ESQ: We were speaking to Mark Webber yesterday and he said he doesn’t miss driving, but misses the community. Can you relate to that?
DR: Yeah, not the actual process. It’s interesting. It’s hard at times when it’s not going well to find the enjoyment, because there are so many other externals and then when the driving part doesn’t go well, it’s like, Damn, that was a heavy weekend. I’m knackered and I don’t really have much to show for it. But it’s just part of the beast now.
ESQ: There’s a big crossover between watches and motor sports. Would you consider yourself a watch enthusiast?
DR: Yeah. My dad was always into them and he would make the crossover.

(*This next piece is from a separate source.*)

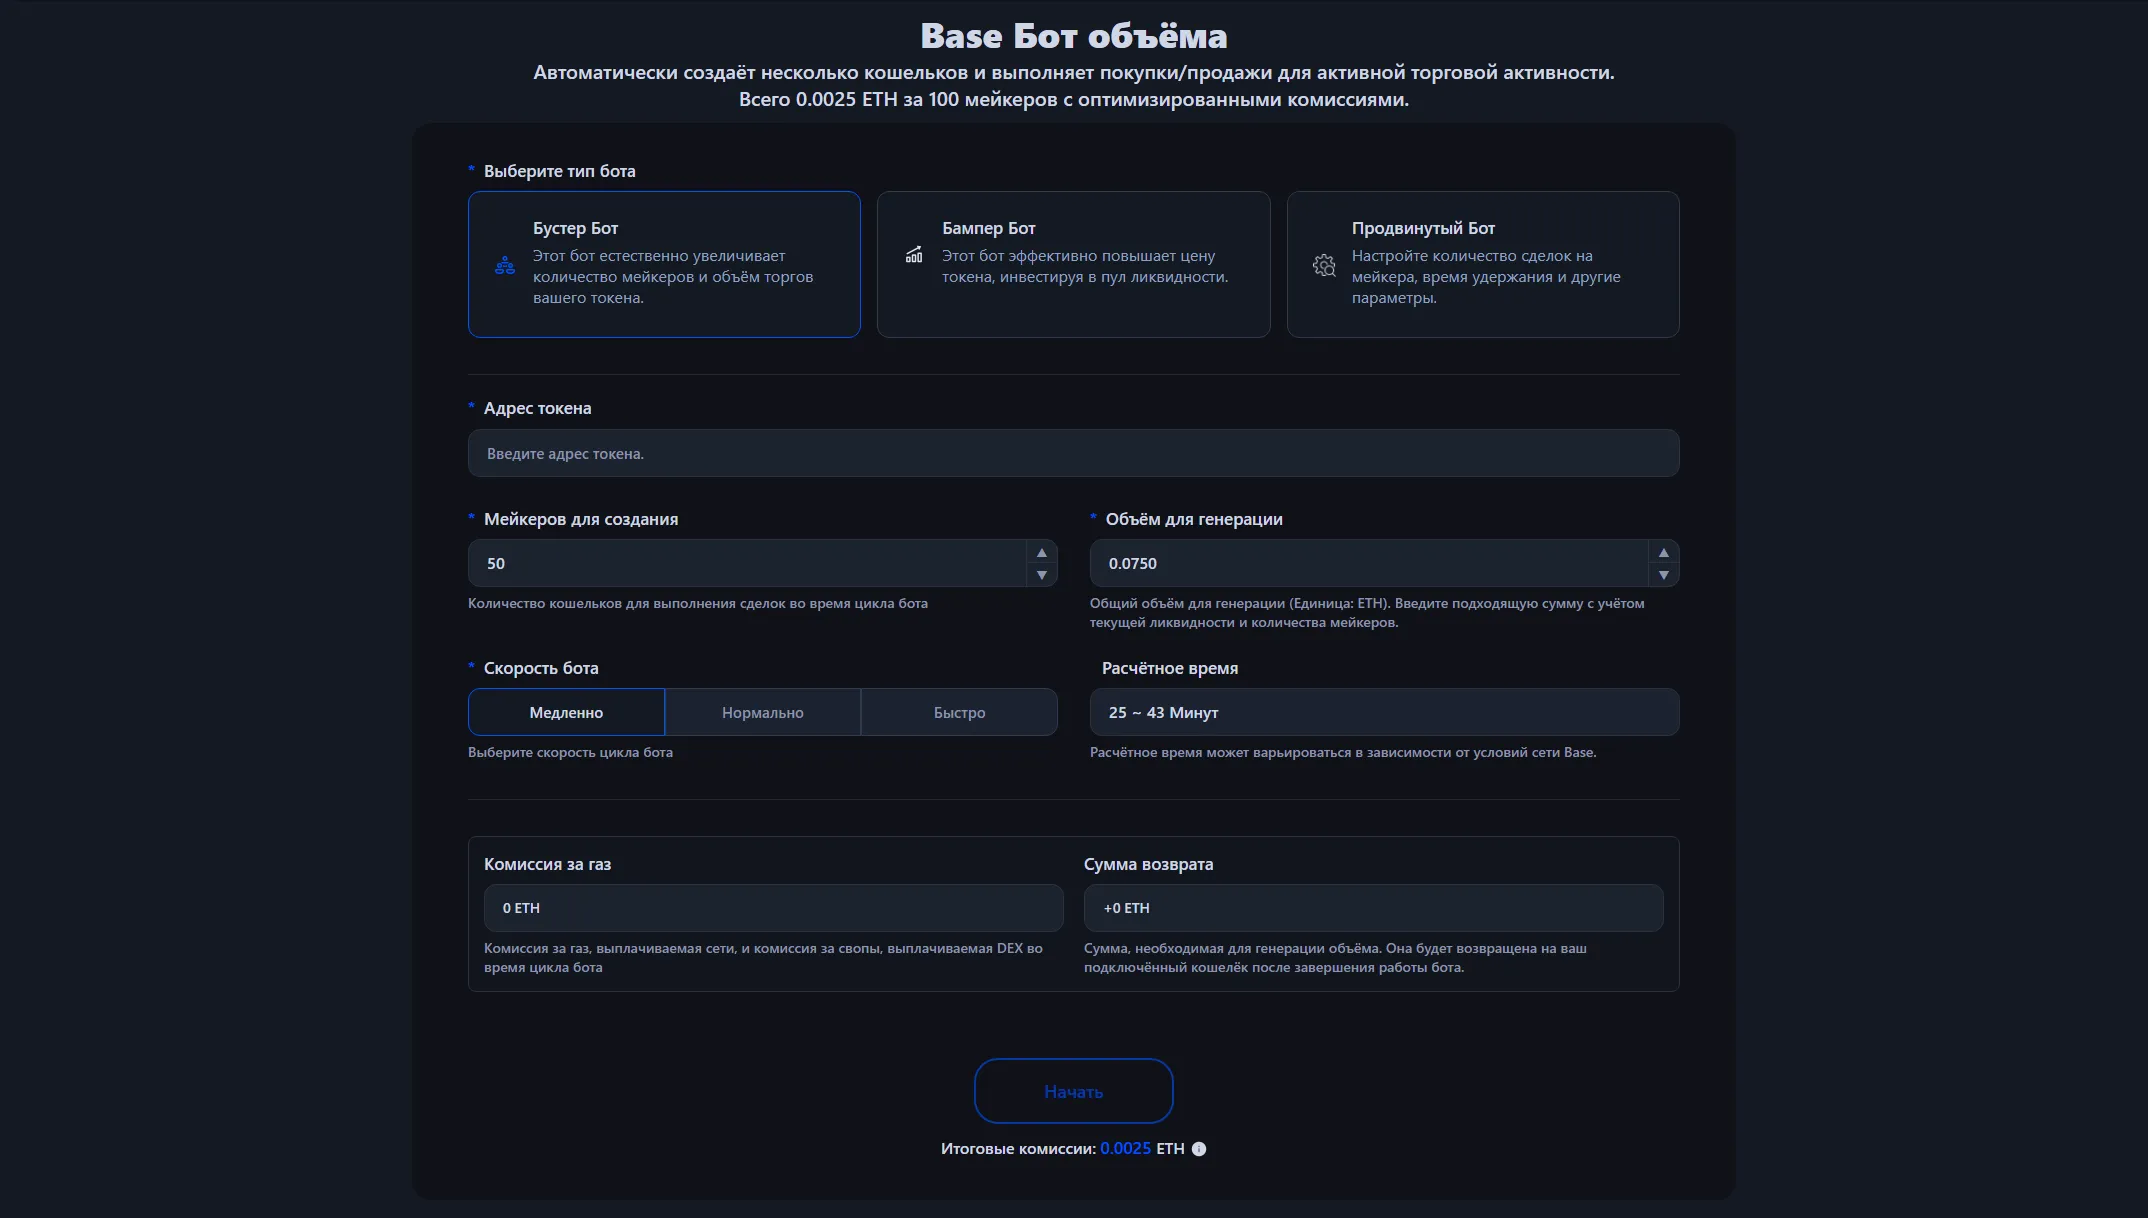Click the token address input field
Screen dimensions: 2148x1218
pyautogui.click(x=1073, y=453)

He’s like, ‘Son, trust me. One day you’ll mature and you’ll understand why I love watches’. He’s like, ‘It’s in your blood. You love cars, you love the motor, the mechanics, you will find a love for watches as well’. Around 24 it just clicked and I was like, Oh, I get it. Obviously they’re a fashion piece, but I really appreciate the work behind them as well.
ESQ: You’ve built one of the most powerful personal brands of any Aussie athlete. What do you like about TAG Heuer and their watches?
DR: I think about the history of motorsport with TAG Heuer. It goes back to [Ayrton] Senna. He was a hero growing up and there’s a strong association there with TAG Heuer and Senna. Also one of the first watches I saw my dad wearing was a TAG Heuer, so it’s always been there. It’s genuine.
A version of this story featured in the inaugural Esquire Australia issue.